MANILA, Philippines — Demand for the government’s short-term securities declined for the sixth consecutive week amid signals of continued rate hikes from the Bangko Sentral ng Pilipinas (BSP) as inflation remains stubbornly high.

The Bureau of the Treasury yesterday made a partial award of P9.71 billion in T-bills, short of the P15 billion target.

This is the fourth week of partial award for T-bills, with the amount raised being reduced for the past month.

Likewise, overall demand for the short-term securities reached P20.129 billion, down 11 percent from last week’s P22.65 billion. The auction was oversubscribed by 1.34 times.

Such demand has already been on a continuing decline for six weeks now, coming from a high of P62.01 billion on Jan. 23.

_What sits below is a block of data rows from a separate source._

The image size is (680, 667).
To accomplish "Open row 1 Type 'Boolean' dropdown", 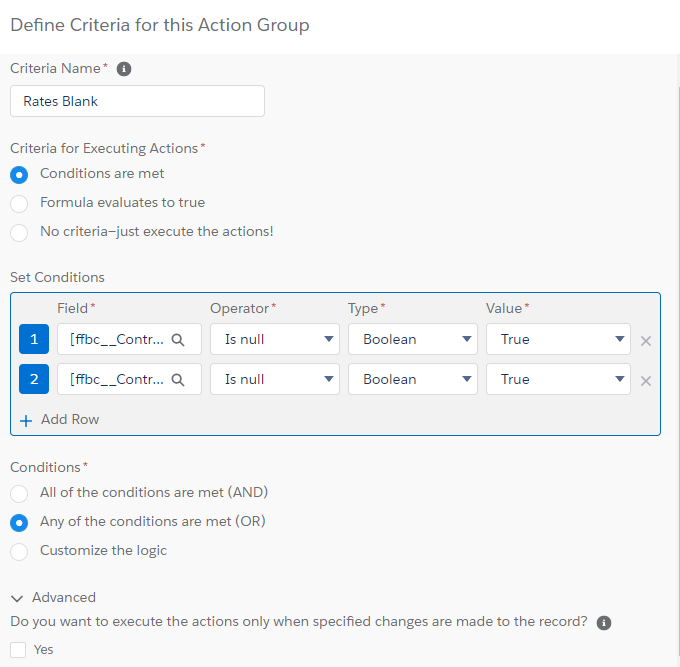I will [412, 339].
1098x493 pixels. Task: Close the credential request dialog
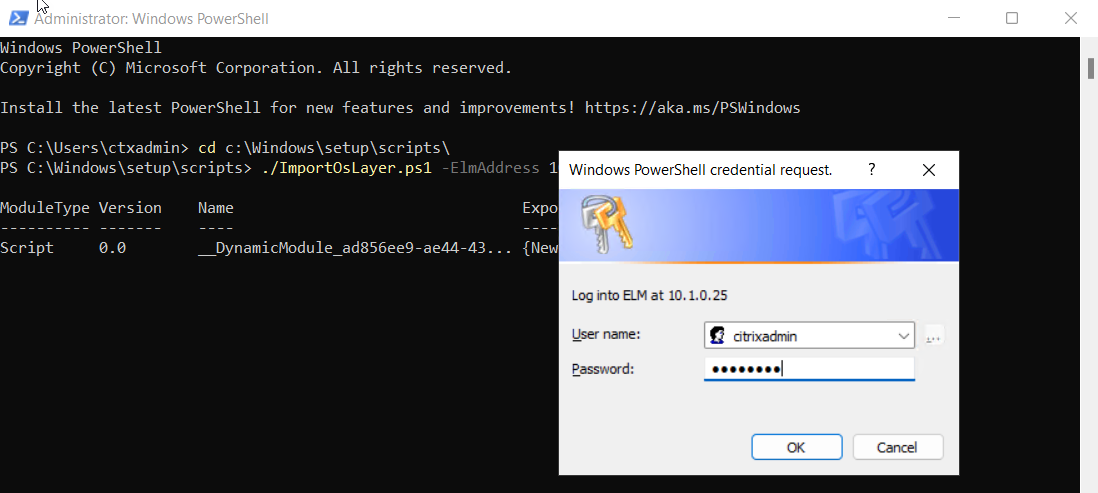click(x=929, y=170)
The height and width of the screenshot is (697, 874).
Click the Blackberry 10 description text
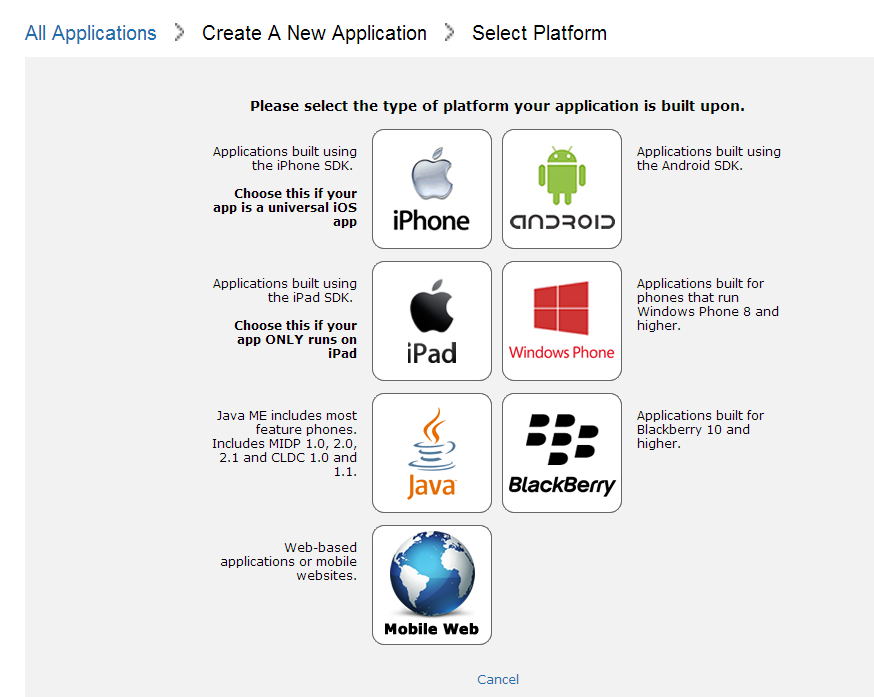pyautogui.click(x=700, y=429)
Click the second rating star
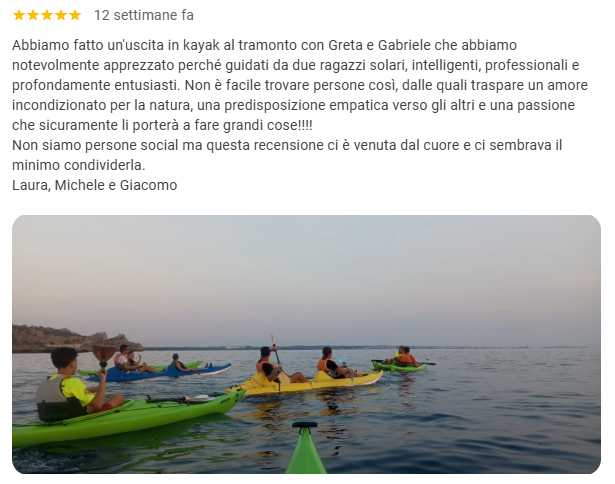This screenshot has width=615, height=484. pos(33,15)
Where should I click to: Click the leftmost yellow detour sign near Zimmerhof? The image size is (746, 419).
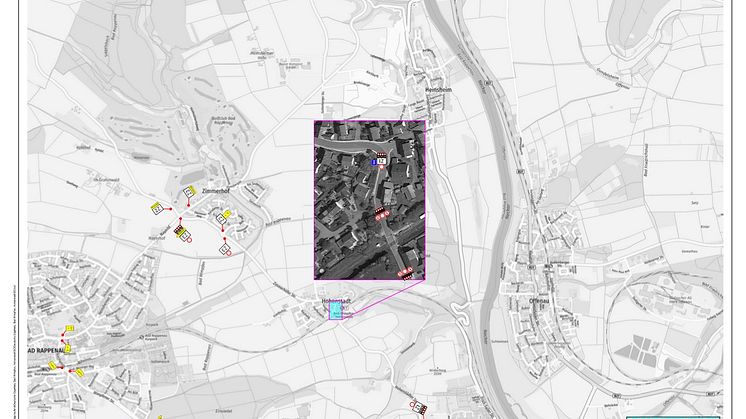click(156, 206)
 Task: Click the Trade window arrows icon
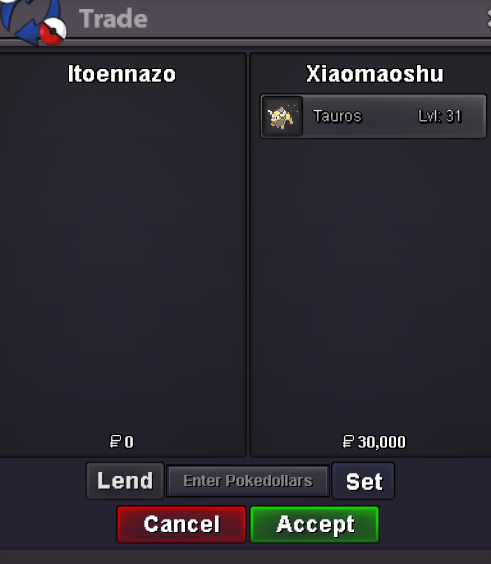tap(32, 22)
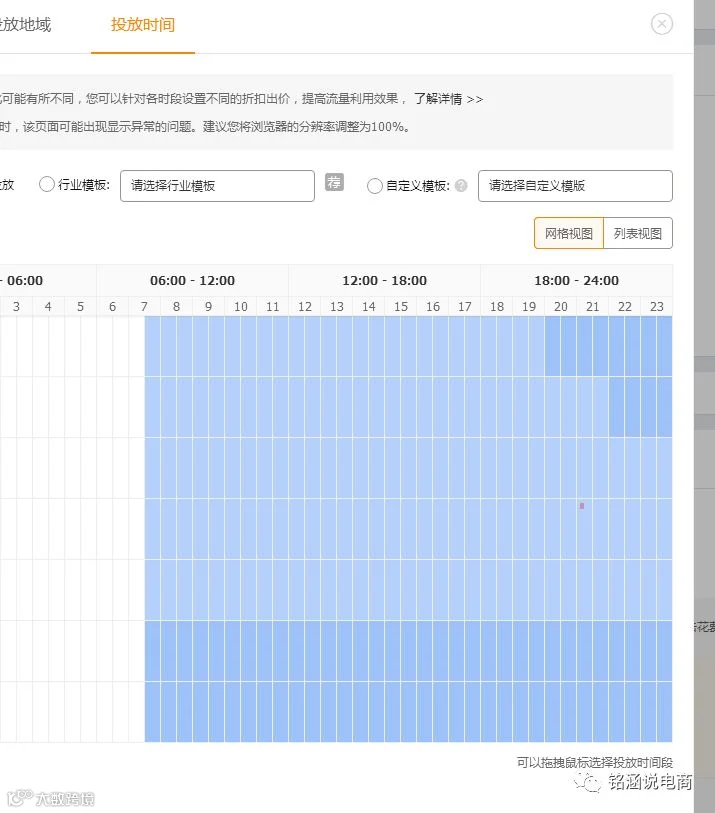Select the 行业模板 radio button
The width and height of the screenshot is (715, 813).
[47, 184]
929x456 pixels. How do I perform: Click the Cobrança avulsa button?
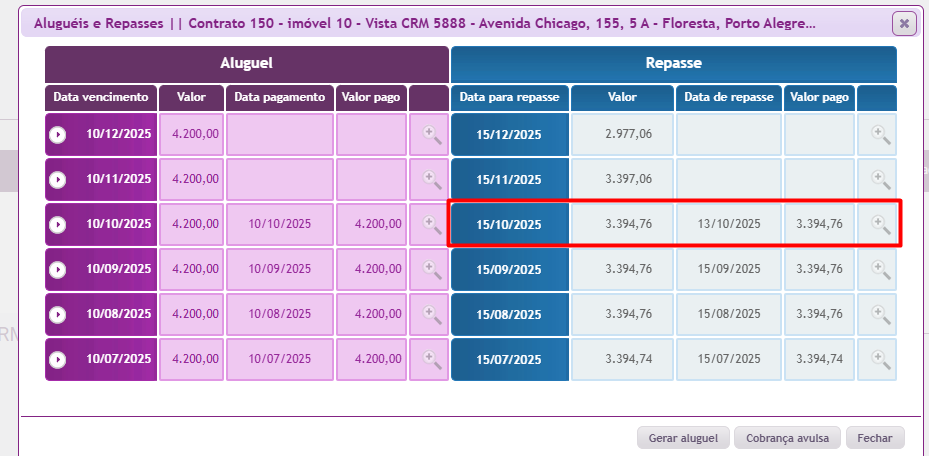[786, 438]
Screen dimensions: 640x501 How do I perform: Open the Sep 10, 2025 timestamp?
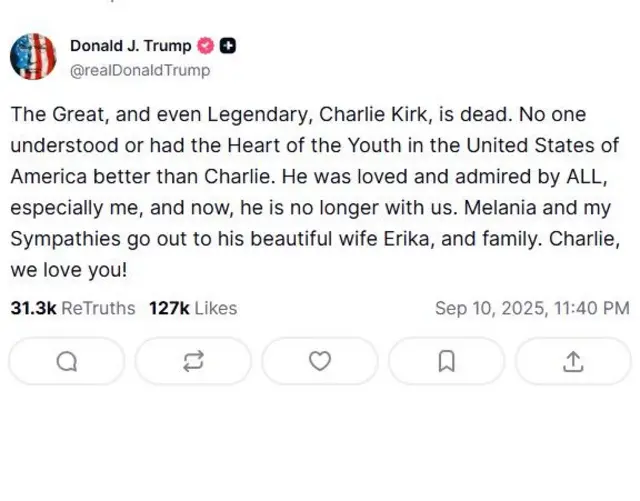[532, 308]
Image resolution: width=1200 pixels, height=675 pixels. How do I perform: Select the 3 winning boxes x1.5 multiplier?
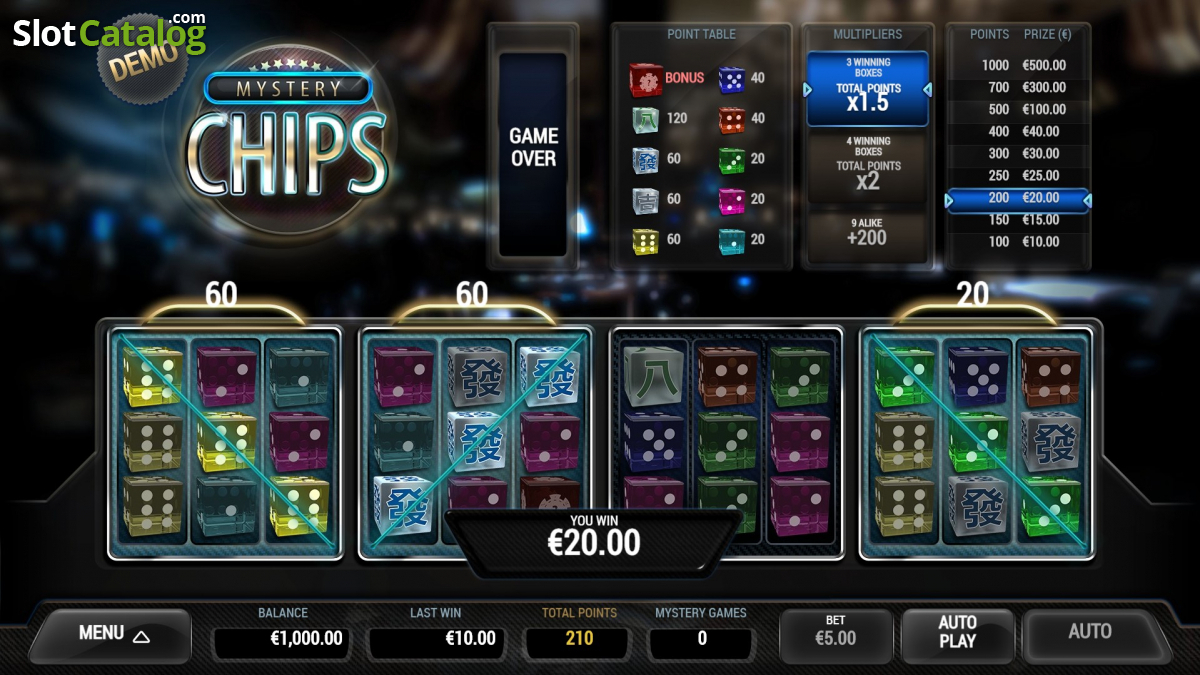[867, 89]
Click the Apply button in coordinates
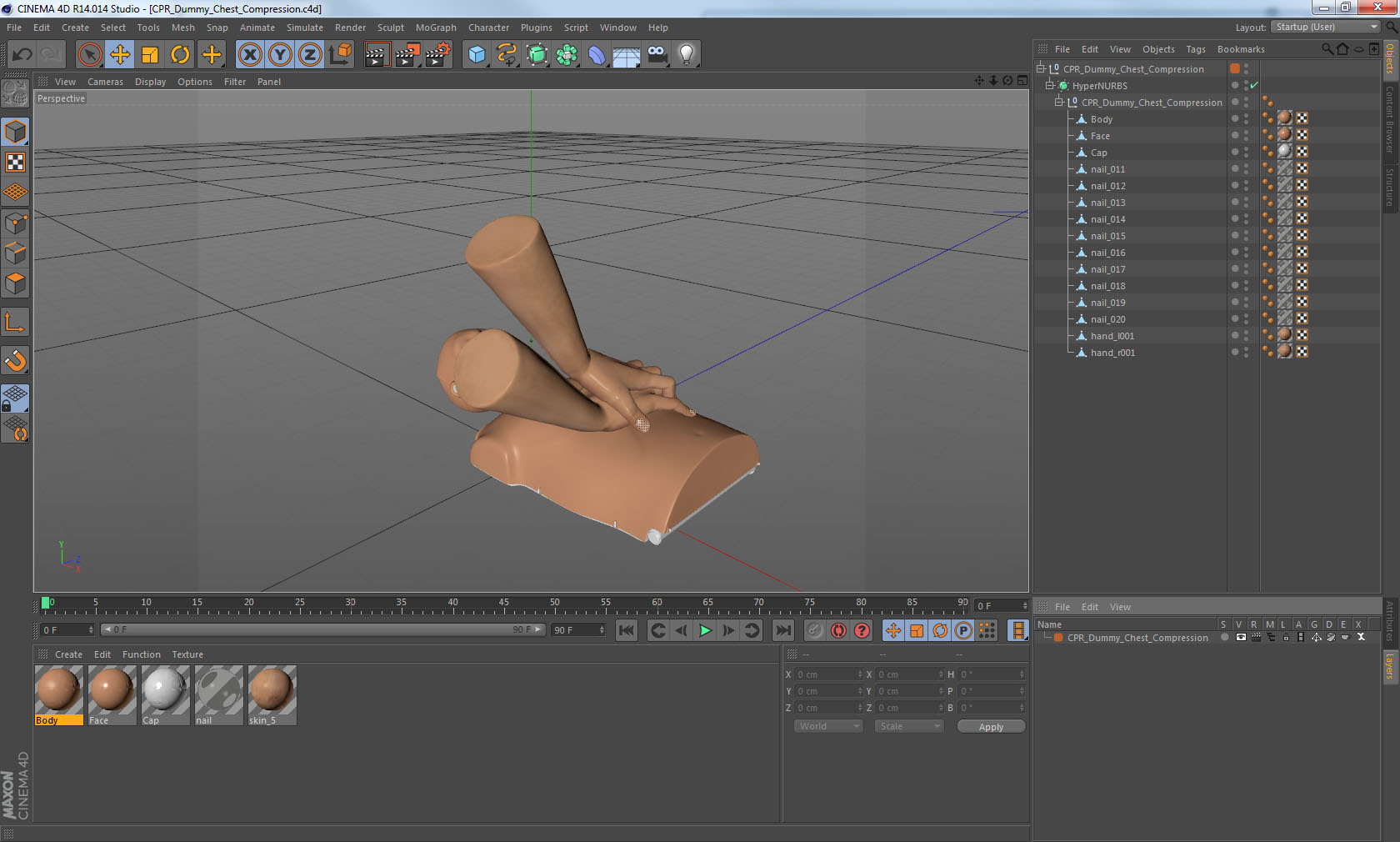Viewport: 1400px width, 842px height. 991,727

Rizal Commercial Banking Corp. chief economist Michael Ricafort said the decline may have to do with the central bank’s signal of a 25- to as much as 50-basis-point hike in policy rate.

This comes as inflation is expected to remain elevated and may even surpass the fresh 14-year high of 8.7 percent in January.

The BSP said inflation could settle at 8.5 percent and may even hit a high of 9.3 percent amid upward pressures on liquefied petroleum gas prices and some food commodities.

The Philippine Statistics Authority will release inflation data today.

Ricafort said further declines in both demand and in the amount raised in T-bills could be expected in the coming weeks.

“This, as the markets await the peak in Fed rates and local policy rates by third quarter, as a function of US and local inflation easing further in the coming months as well as the behavior of the peso exchange rate,” Ricafort said.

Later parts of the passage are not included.